## Extracted text
..............................

Coronavirus has forced the closure of restaurants, stores and other places where we gather. And with so many people staying home, hobbies are becoming more important.
For some, knitting, crocheting and sewing have been ways to stay grounded and connected with others - and it's also a way to help those working on the frontlines of this pandemic.
At Scratch, a yarn shop in Lebanon, five plush, colorful couches sit facing each other, surrounding a turquoise painted hearth. This is the heart and soul of the place, where people would sit and make things together, drinking tea or coffee, and talking -- before the time of social distancing.
“So we’ve heard about relationships and breakups, there’s work dramas, there’s help on what you’re working on,” said Karen Zook, one of Scratch’s co-owners.
She says these connections were just part of the daily rhythm of being a home base for knitters and crocheters in the Upper Valley.
Since last week, Scratch is a lot quieter. Zook and her co-owner, Jessica Giordani, closed the shop to the public due to COVID-19.
But they’re still open for orders and delivery.
Their mornings now start like this: Zook and Giordani put on some music – on Monday it was Lizzo -- and examine the day’s orders that are laid out on a table.

..............................

## Given entries
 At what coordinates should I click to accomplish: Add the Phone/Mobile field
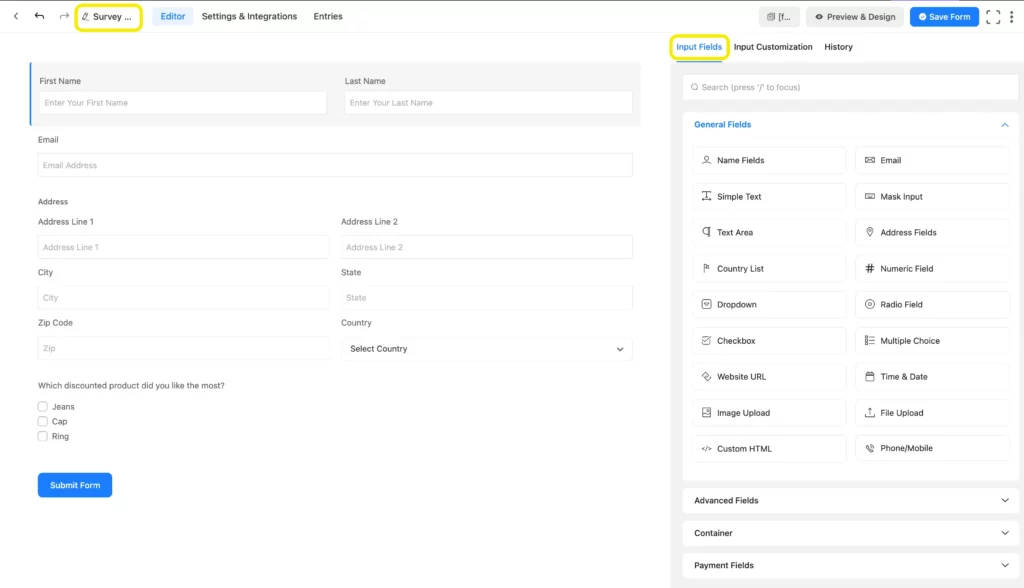(x=932, y=448)
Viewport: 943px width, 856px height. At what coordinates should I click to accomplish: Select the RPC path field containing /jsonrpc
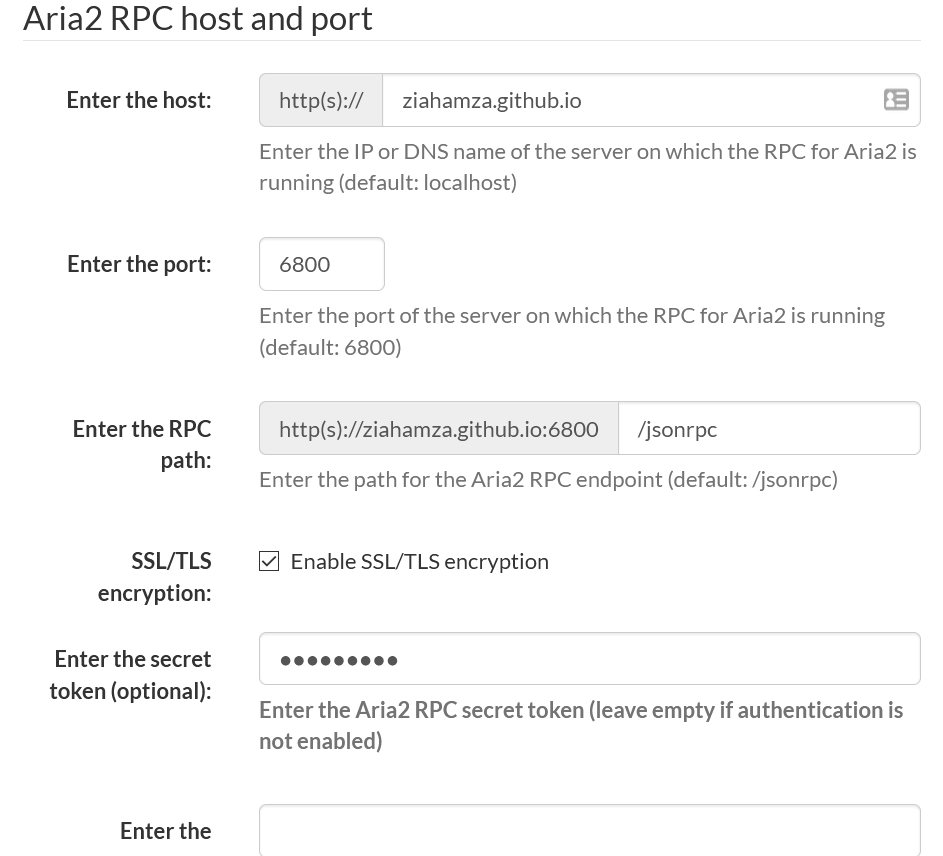770,428

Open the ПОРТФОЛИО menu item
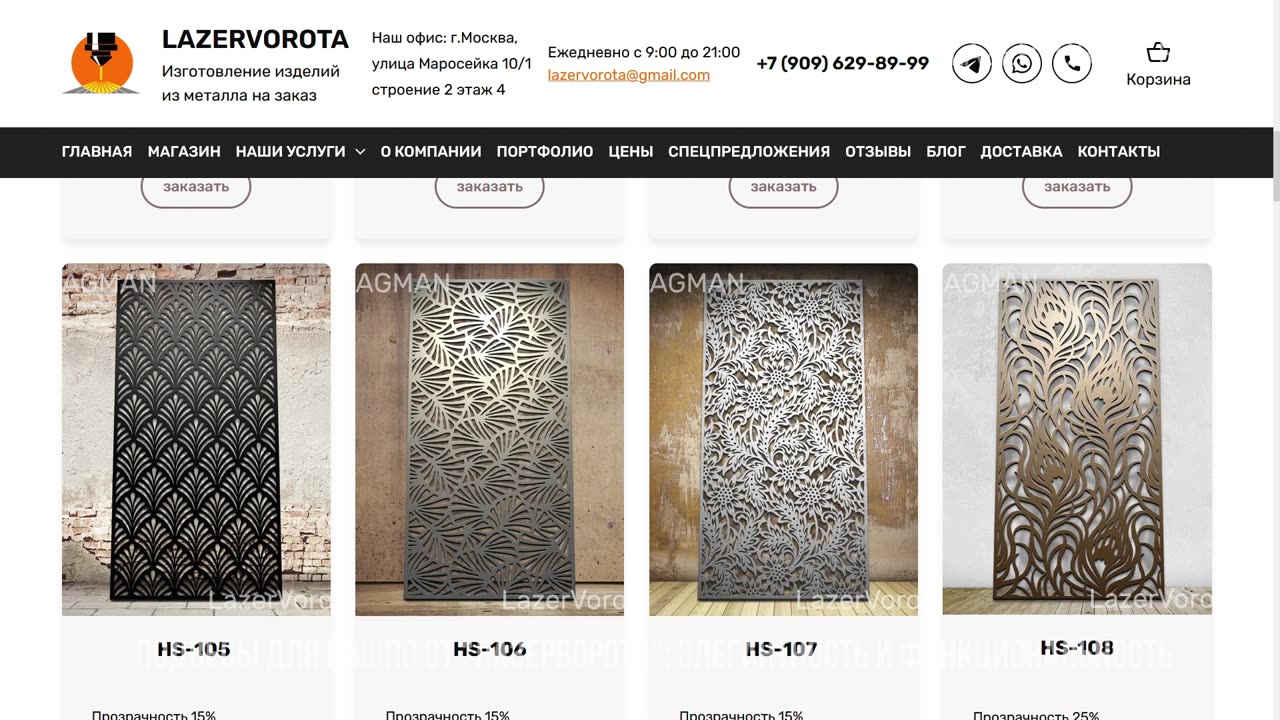(x=545, y=152)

..............................

## Exercise
In the article about the yarn shop Scratch, who is Karen Zook's co-owner?

## Written answer
Jessica Giordani